With reconstruction ahead, property owners will face significantly higher construction costs thanks to pronounced building material and labor cost inflation in recent years. Rising construction costs are one of the factors behind the rapid increase in homeowner insurance premiums over the past few years, increases which have bumped up against the state’s consumer-friendly insurance regulations. As a result, many insurers have been dialing back or dropping coverage entirely, and the recent fires are likely to strain the local insurance market even further. For loan officers helping borrowers, initial discussions have changed to certainly include, “Have you spoken to an insurance agent?”

From an overall economic perspective, higher interest rates have slowed hiring in LA’s growing tech and life sciences industry, as well as the manufacturing, freight, and logistics sectors. Consequently, the Los Angles unemployment rate has been steadily drifting higher over the past year. The jobless rate stood at 5.5% in November 2024, up from a 4.9% rate a year ago and a percentage point above the national average. There are temporary effects on local employment, and initial jobless claims in California shot higher due to an increase in the number of residents unable to work. The disaster might lead to a localized drop in home prices and wealth if residents leave Pasadena and the Palisades. At the same time, the disaster may serve to worsen housing affordability in other areas of the region and exacerbate population outflows.

From Tragedy to Recovery

When you are in a numbers business such as ‘mortgage’, you also look at the numbers.
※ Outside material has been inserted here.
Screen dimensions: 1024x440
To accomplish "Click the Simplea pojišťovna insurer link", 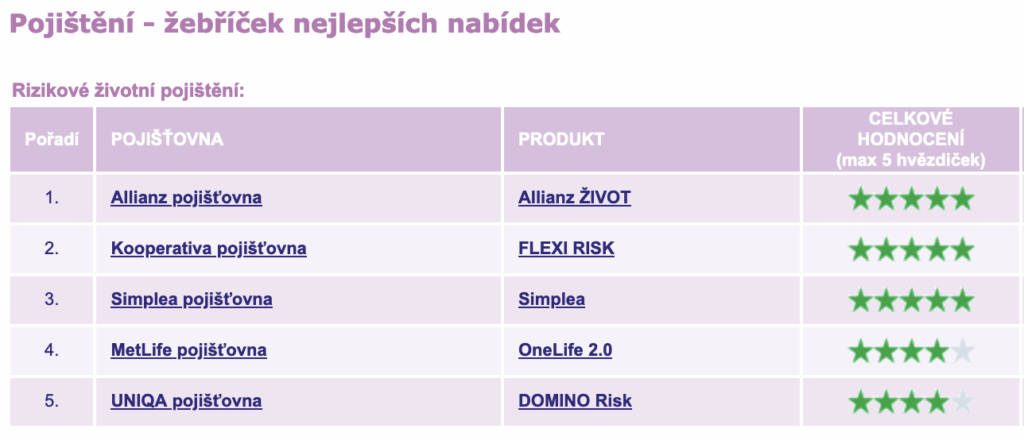I will click(191, 299).

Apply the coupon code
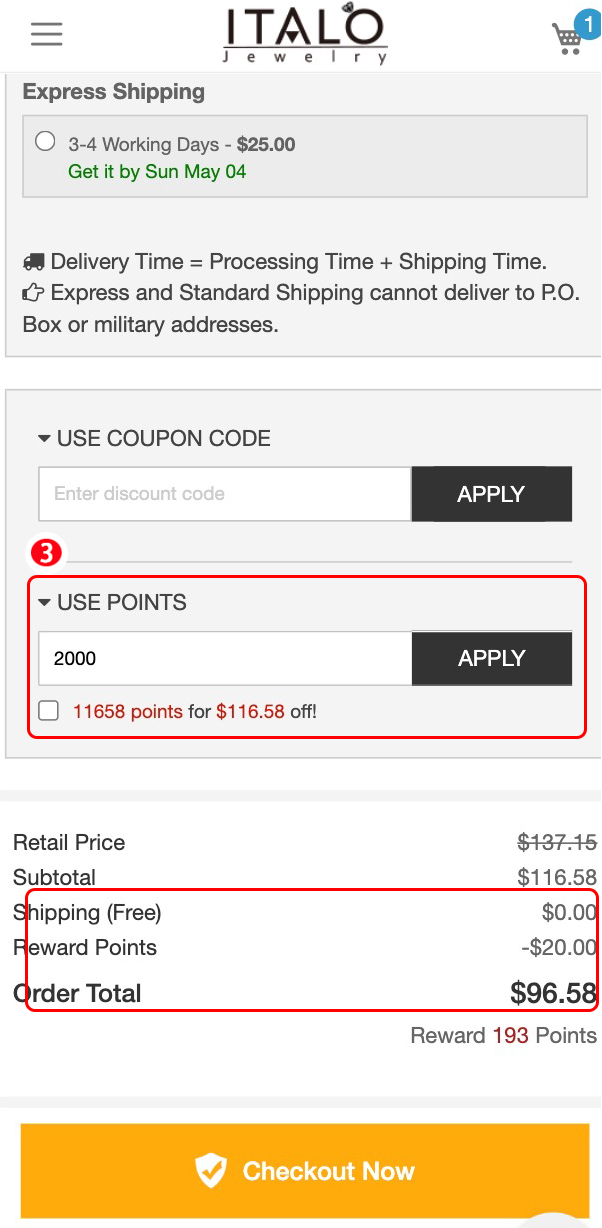point(491,494)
In 2016, after a particular set of hurricanes hit Texas and Florida., Elliot F. Eisenberg, Ph.D., wrote, “The destruction of private wealth and public infrastructure caused by Hurricanes Harvey and Irma are roughly $200 billion. The impact on GDP growth will critically depend on how fast refineries in Houston and tourism in Florida recover, along with how much insurance money and government disaster assistance arrives. 2017’s Q3 GDP will be three-quarters of one percent lower, with compensating boosts in later quarters. The long run effects will be zero.”

And again. “Uninsured losses from Hurricane Ian probably total $40-$50 billion including infrastructure damage and cleanup costs. Insured losses are another $65 billion. Lost wages and corporate profits due to closed airports and destroyed facilities probably add another $15-$20 billion in Florida with minimal losses elsewhere. As GDP ignores wealth losses, it will knock 22H2 FL GDP by 4%, national 22H2 GDP by 0.2%. But the recovery will boost GDP in 2023.”

Obviously, the toll on families certainly does not ‘feel’ like zero, and even if there is an opportunity to rebuild, it will not change how devastating the outcome was even when it’s reversed by rebuilding.  Meanwhile, companies servicing large blocks of loans have rolled out forbearance measures to support affected borrowers, and insurance adjusters and their insurance regulators are kicking into gear to handle the big demand on the insurance companies.

Lenders and servicers should know, however, that the area should have a full economic recovery, although none of this will happen overnight. Wells Fargo’s economics team reminds us that Los Angeles remains a premier destination for global capital, a status which should help foster a rebound as federal government aid arrives and the rebuilding effort s get underway. It is still the epicenter of the entertainment business, and the Port of Los Angeles recently announced that 2024 was the second busiest year on record, a timely reminder that Los Angeles is a key node in the U.S. supply chain and international trade network. Los Angeles will host the 2026 FIFA World Cup and the 2028 Olympic and Paralympic games, which will help spur tourism and provide a major boost to the local economy.

So while we show our concern for those affected by the tragedy, we also hold hope that the area will be resilient and have growth and prosperity in the future.